Director: Damien Caine
Nga Taonga Sound & Vision

Dukes “Self Control”

Dukes return with “Self Control”, which also marks the first appearance of keyboard player Lauren, aka LA Mitchell. The video is shot at scenic locations around the band’s hometown of Christchurch (and a random shot of the Parnell Baths) and uses tilt-shift photography to create the illusion of Dukes in miniature. It manages to come across as a little gimmicky, but that might just be the fading appeal of tilt-shift in the years since the video was made.

Director: James Solomon

Erakah “Hold You Near”

The “Hold You Near” video sets up Erakah as a successful R&B singer, with the opening shot of her 2010 Pacific Music Award for Best Pacific Female Artist Award (she won the same prize again in 2015) and the slightly less prestigious 2010 Flava Award for Best Female Artist. The video shows her relaxing at home (surrounded by music instruments, writing down lyrics, taking delivery of her debut CD) and performing with the men of Illegal Musik. For a simple R&B love song, the video goes to a lot of effort to pack in a lot of symbols about Erakah.

Director: Mark Arona

Ermehn featuring PNC & Paul Bob “Stare & Whisper”
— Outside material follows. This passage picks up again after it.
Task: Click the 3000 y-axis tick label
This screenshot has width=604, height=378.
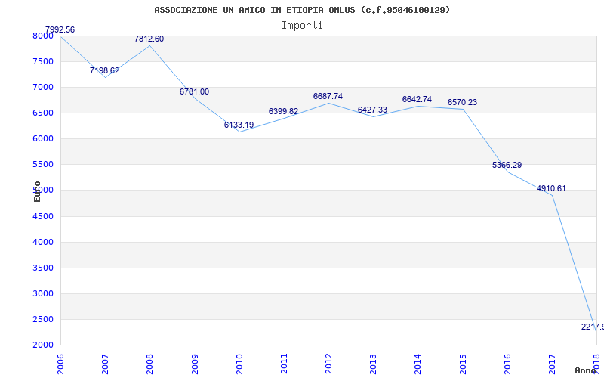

“Stare & Whisper” is Ermehn’s examination of his haters, the people who talk about Ermehn behind his back. The video is set at a nightclub, with Ermehn working the door where a succession of South Auckland music icons like Dei Hamo and Tha Feelstyle arrive, along with guest vocalists PNC and Paul Bob. So the message is clear, haters: Ermehn has a posse.

Director: Faanati Mamea

Family Cactus “Coal Town”

Family Cactus is a folky, indie supergroup of sorts, so it comes as no surprise that the “Coal Town” video was based on a Murakami novel. Oh, I got ur stereotypes right here, baby. The video follows two girls, who look like tween models. Hand in hand, they run off into the woods, guided by mysterious flickering lights. And that’s it. I feel genetically predisposed to not being able to enjoy videos like this, but the bleak rural Wairarapa landscape has its appeal.

Director: Bryson Rooney

Gareth Thomas “Google Song”

“Google Song” is a sweet folky tune wherein Gareth Thomas does a vanity google and discovers all these other interesting Gareth Thomases, but he doesn’t envy them because only he has his special sweetie. The video is based on Gareth typing the song lyric into a laptop, while waiting at a train station for some reason.

But the elephant in the room about googling other Gareth Thomases is the two greatest search results:

1. The Welsh actor who played Blake in Blake’s 7. Here’s a video that attempts to create sexual tension between Blake and Avon, set to “Hurricane” by CHVRCHES.

2. The Welsh rugby player, who was at one stage the most capped Welsh rugby union player, and in 2010 was voted the most influential gay person in the UK. Here’s a video of him on Celebrity Big Brother, scooting around a bathtub while singing Rihanna.

Or you can watch Gareth from Goodshirt intensely typing on his laptop at a train station.